Mocnych wrażeń nie szczędzi też pasażerom inny kolejowy przewoźnik - PKP Intercity. Z nadesłanej przez naszego Czytelnika relacji wynika, iż wczoraj rano odjeżdżający z czeskiego Bohumina pociąg Eurocity relacji Praga - Warszawa "zapomniał" zabrać ze sobą jednego z dołączanych tam do niego tam wagonów z Budapesztu! O zgubie kolejarze mieli przypomnieć sobie dopiero po 200 metrach. O wyjaśnienie tej sytuacji poprosiliśmy wczoraj biuro prasowe spółki. W odpowiedzi otrzymaliśmy wyłącznie oswiadczeniu o wszczęciu procedury wyjaśniającej.
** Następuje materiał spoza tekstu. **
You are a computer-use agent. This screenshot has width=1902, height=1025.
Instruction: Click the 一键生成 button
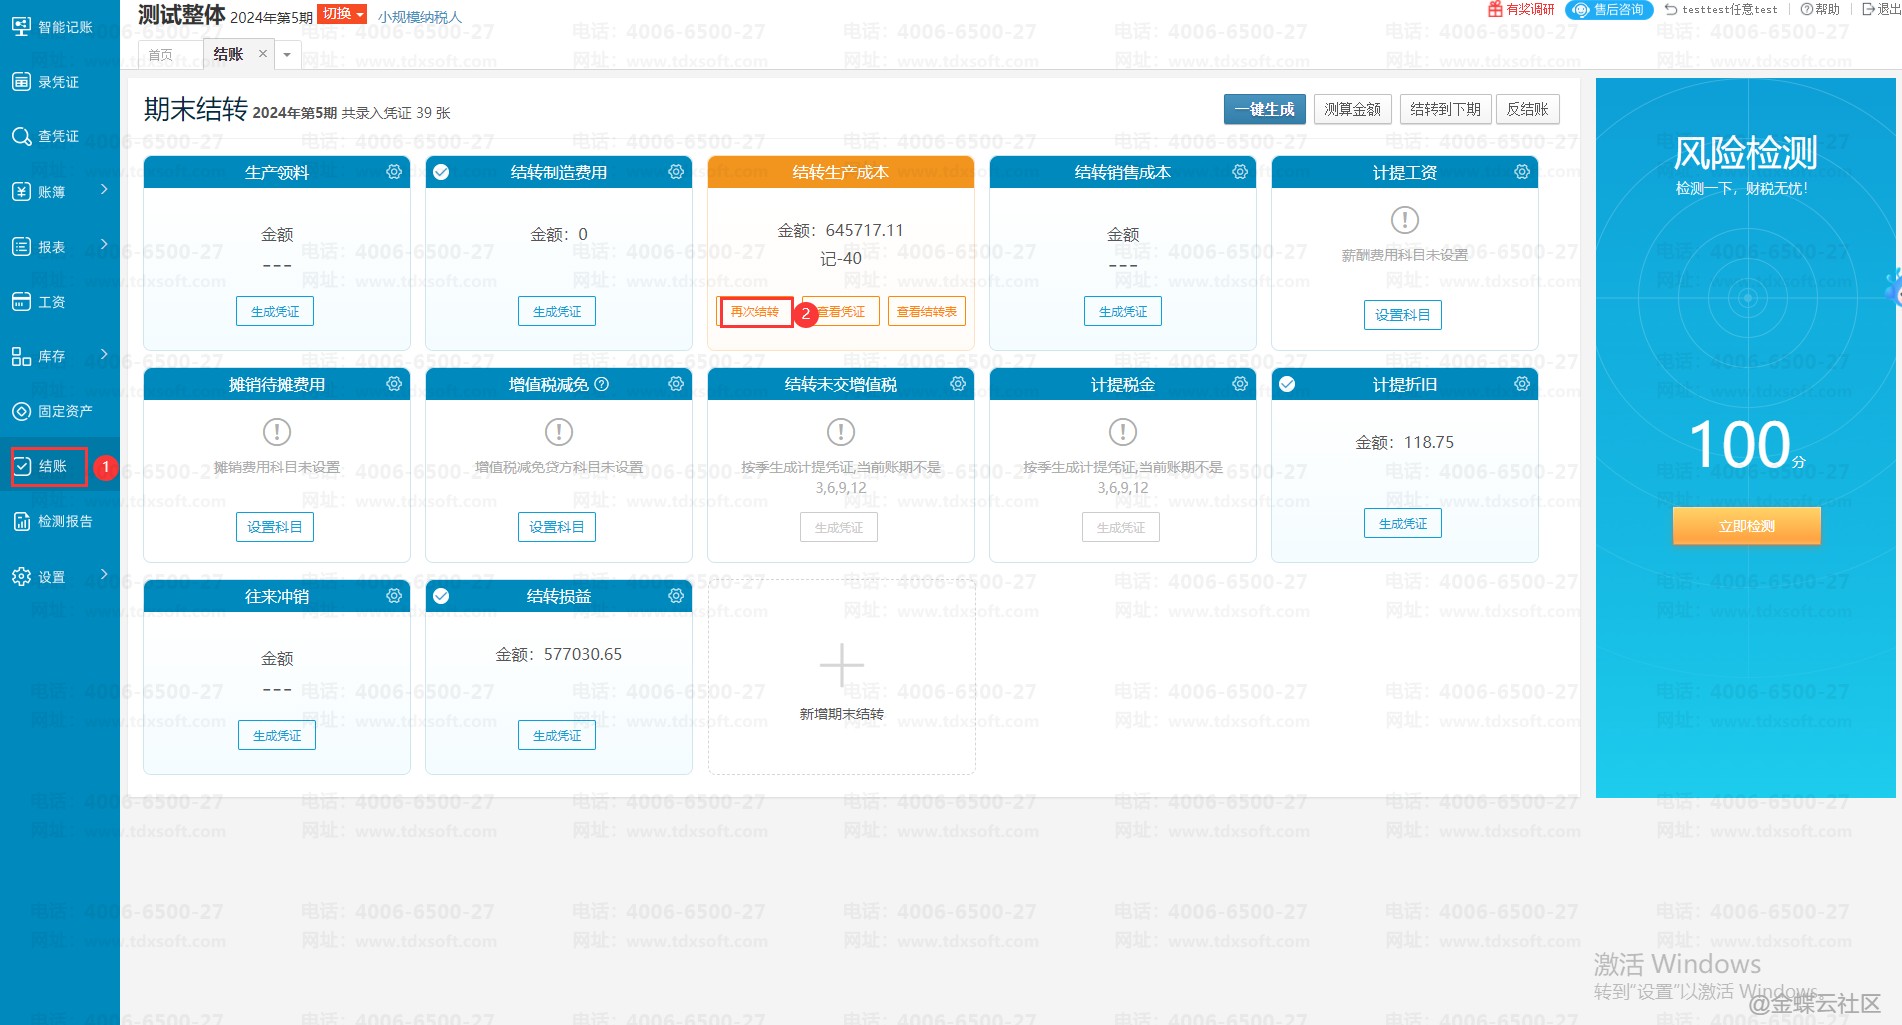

- Gdyby takie zdarzenia miało miejsce oznaczało by poważne naruszenie procedur postępowania - podkreśliła Beata Czemerajda z PKP Intercity.

Źródło: www.dziennikzachodni.pl/www.rynek-kolejowy.pl

A ja się ku*wa pytam pana panie Trólka, czy te śmieszne Koleje Śląskie będą mnie woziły z Bytomia do Gliwic czy też z Katowic do Wisły, czy może tylko na jedynie słusznej linii woj. śląskiego, czyli Gliwice - Częstochowa!? Evil or Very Mad
adalbert - 05-01-2011, 22:49
Temat postu:
Do końca lutego czyli należy rozumieć że NIGDY nie wrócą.
Wiadomo które połączenia polecą w korekcie.
A jak nie polecą oficjalnie, to powiedzą, że zawieszone są na kolejne dwa miesiące
Erwin - 06-01-2011, 16:03
Temat postu:
Mili państwo, ja myślę, że nie ma wśród nas nikogo, kto wierzy w to, że zamawiający i przewoźnik kiedykolwiek poważnie myśleli o uruchomieniu pociągów, które nie jeżdżą obecnie "z powodu braków w taborze". Od marca jako przyczynę ich dalszego braku w rozkładzie będzie się podawać zagrożenie roztopami, w maju nie uruchomi się ich ze względu na majówkę, w lipcu wytłumaczeniem będzie pogoda - upały i gwałtowne burze, a później już "nie będzie warto" uruchamiać czegokolwiek nowego.

Zdrowie!
Anonymous - 26-01-2011, 14:55
Temat postu:
Czy zawieszone w grudniu pociągi z Katowic do Oświęcimia wrócą na tory 1 marca, tak jak było to zapowiadane?
adas - 26-01-2011, 19:22
Temat postu:
O 1 marca jest zapowiadany dodatkowy kurs komunikacji zastępczej. Więc pewnie nie wrócą.
valeo - 26-01-2011, 19:50
Temat postu:
Nie wrócą poc. na trasę Katowice-Oświecim-Katowice powod jeden brak dotacji ze strony MZPR.KKS uruchamiana jest za pieniadze ŚZPR.
Kuba Wie-Wiór - 29-01-2011, 01:56
Temat postu:
Apropos relacji Katowice - Oświęcim...Wczoraj wcześnie rano ok. 6.40 usłyszałem w Katowicach na dworcu taki komnunikat...
"Uwaga pasażerowie oczekujący na pociąg Katowice-Oświęcim (bla bla bla) w związku z wprowadzeniem zmian w rozkładzie jazdy w grudniu, pociąg zastępuje autobus KKA (bla bla bla)...BRAK MOŻLIWOŚCI PRZEWOŻENIA ROWERÓW - ZA UTRUDNIENIA W TYM WZGLĘDZIE PODRÓŻNYCH PRZEPRASZAMY"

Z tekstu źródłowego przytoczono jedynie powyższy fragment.